Sleep or lack thereof

gbecca87

New member
I always have trouble sleeping a full 8 hrs and I feel like it’s affecting my training. I sleep anywhere between 4-6 hours a night but I do take a 1-2hr nap mid day. I can legit roll around for 1-2hrs before falling asleep at night.

What’s everyone doing to manage their sleep schedule to make sure they are well rested?

Writing this as I can’t fall back asleep.
 
@gbecca87 Why are you napping for two hours in the middle of the day?

The reason you can't sleep at night is because you're sleeping in the day.
 
@gbecca87 Read up around sleep hygiene - some of it seems cheesy or not compatible with the 21st century, but it really does work.

The first thing would be eliminating those naps. You need to power through so you'll be tired enough to sleep at night. I wouldn't necessarily take caffeine, particularly if you train late afternoon/evening, as it'll likely create a vicious circle. Just accept a week of worse performance before you get into the swing of things.

I would be cautious and not try to do this in a peak week. Injury risk is arguably highest after poor sleep.
 
@sandy33 Hey Man, just want to say I took you and others advice and stopped taking naps. I’ve also stopped using my phone and hr before bed and my sleeps gotten a lot better not quite 8hrs but it’s around 7 hours now.

Thanks.
 
@gbecca87 Give it time. Stick to a steady sleep schedule and no naps. Try to avoid staring at the TV, computer screens and phone for as long as possible before bed. Try to stop thinking of sleep and getting that sleep as something that’s so incredibly important - it puts you in stress mode around sleep.
 
@gbecca87 Force yourself to skip that nap and see if it allows you to fall asleep quicker at night. Because if you consistently skip the nap and are more tired as a result during the day, I can almost guarantee by the time you lay down your body will be 'thirsty' for sleep.

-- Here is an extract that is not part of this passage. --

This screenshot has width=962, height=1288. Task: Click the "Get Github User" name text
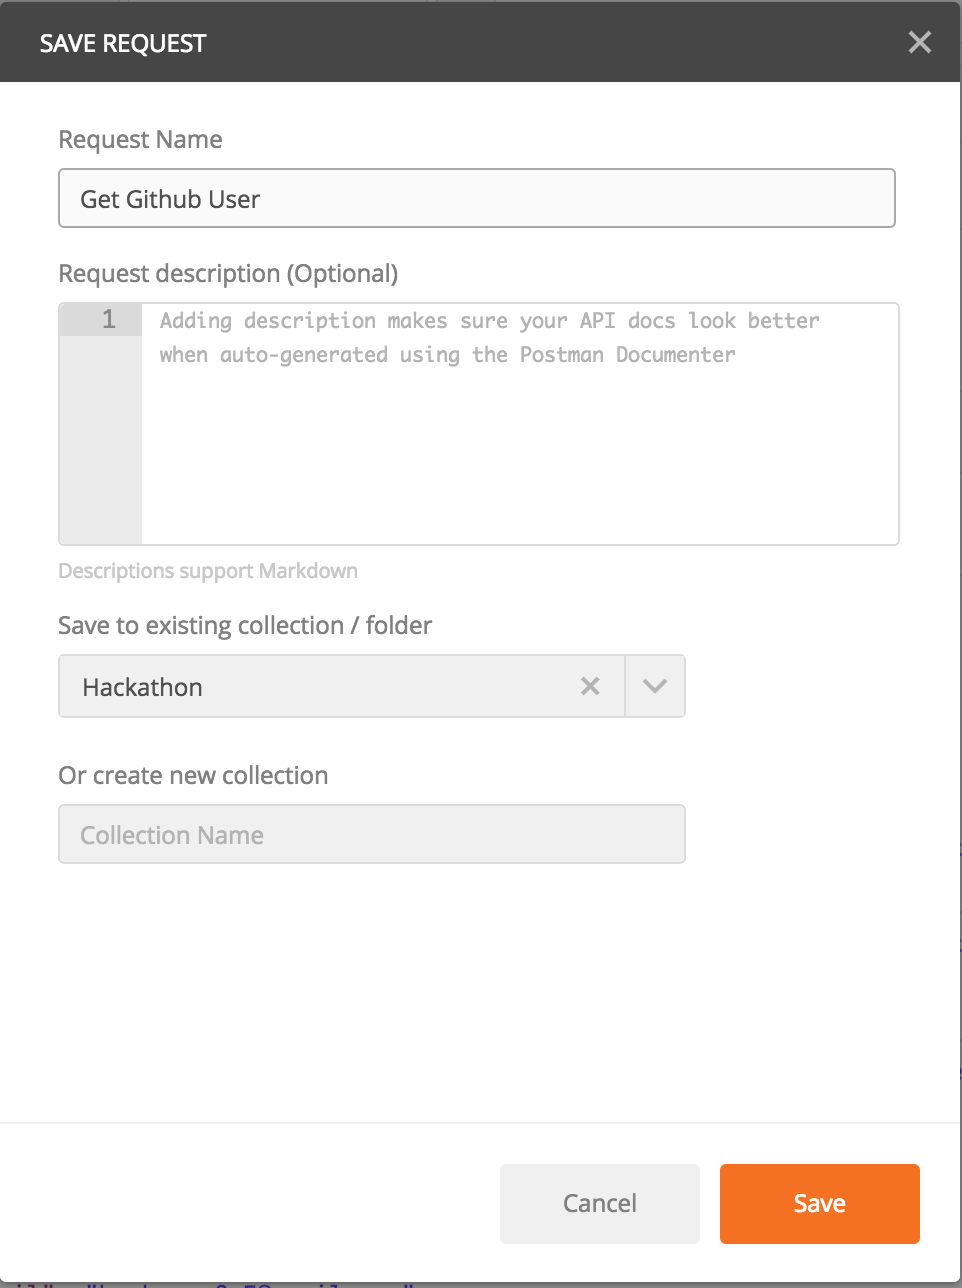pyautogui.click(x=170, y=199)
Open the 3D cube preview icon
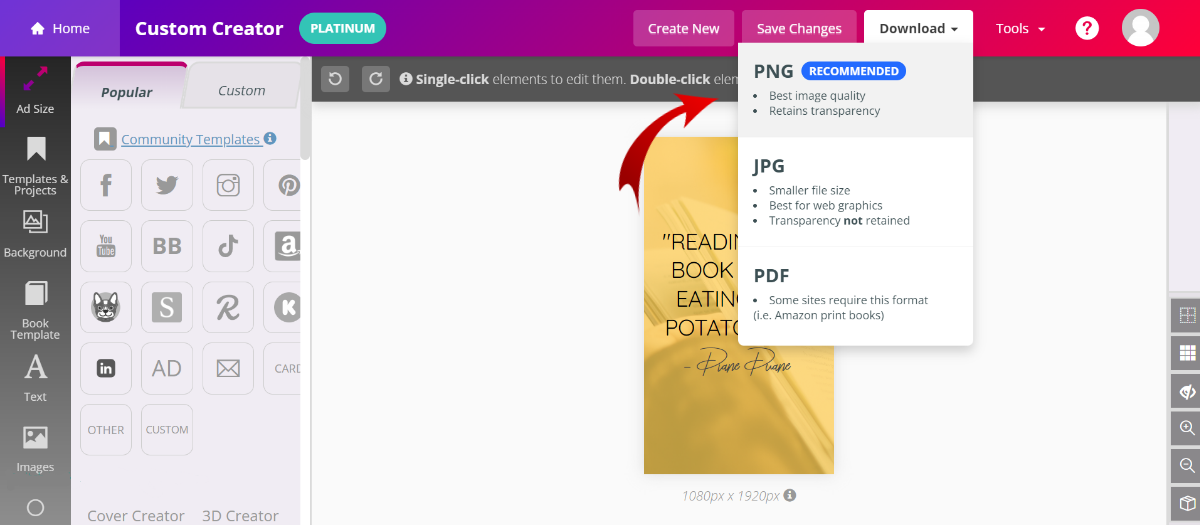This screenshot has width=1200, height=526. click(1187, 502)
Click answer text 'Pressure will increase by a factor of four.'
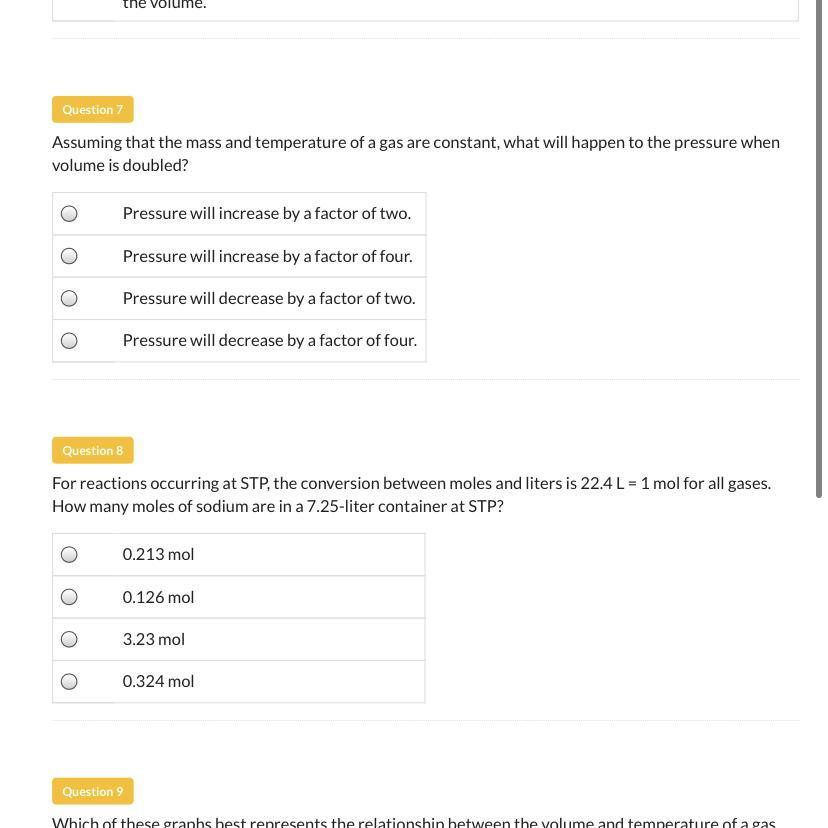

Another thing you could try is scheduling a work out session in the evening, like after 6pm. Physical exhaustion from exercise can help induce sleep.
 
@gbecca87 Idk i have suspected hypersomnia i can sleep 12 plus hours on any given day but the 7 to 8 i get before work nearly kills me. I take about 600mg of magnesium spread throughout the day with the last 200mg being glycinate a couple hours before bed usually 20mg of cbd gummy too. But I'm never rested feeling. Maybe get a more strict night time ritual with teas and stuff and no phone or tv
 
@gbecca87 It's all about pre-bed habits. I used to have pretty awful sleep patterns and was only getting 5-6 hours of decent sleep a night. I looked at what I was doing before bed and found I was snacking a lot in the hours leading up to bed time and was also consuming a lot of screen time with videogames and other things that excited my brain and got me in a more active mood. After looking at it I put some rules in place, where I don't eat after 10pm(bed time is usually around 12:30ish) and stopped doing anything on the tv or computer about an hour before I'd normally go to sleep. Last hour is spent winding down, hygiene, shower, and then I'll normally read in bed, which puts me right to sleep. After I made these changes my average went up to 7-8+ hours and I started feeling more refreshed in the mornings and had better energy throughout the day.

If you are doing a lot of activity before bed, consuming sugar, caffeine, etc. you aren't giving your body enough of a chance to wind down and prep for sleep.
 
@gbecca87 🤷🏼‍♀️🤷🏼‍♀️🤷🏼‍♀️🤷🏼‍♀️🤷🏼‍♀️🤷🏼‍♀️🤷🏼‍♀️🤷🏼‍♀️🤷🏼‍♀️🤷🏼‍♀️🤷🏼‍♀️🤷🏼‍♀️🤷🏼‍♀️🤷🏼‍♀️

I do all the "right" stuff, but I still only manage 4-5 hours regularly. I blame it on ADHD and my brain not ever shutting off, but who knows for sure.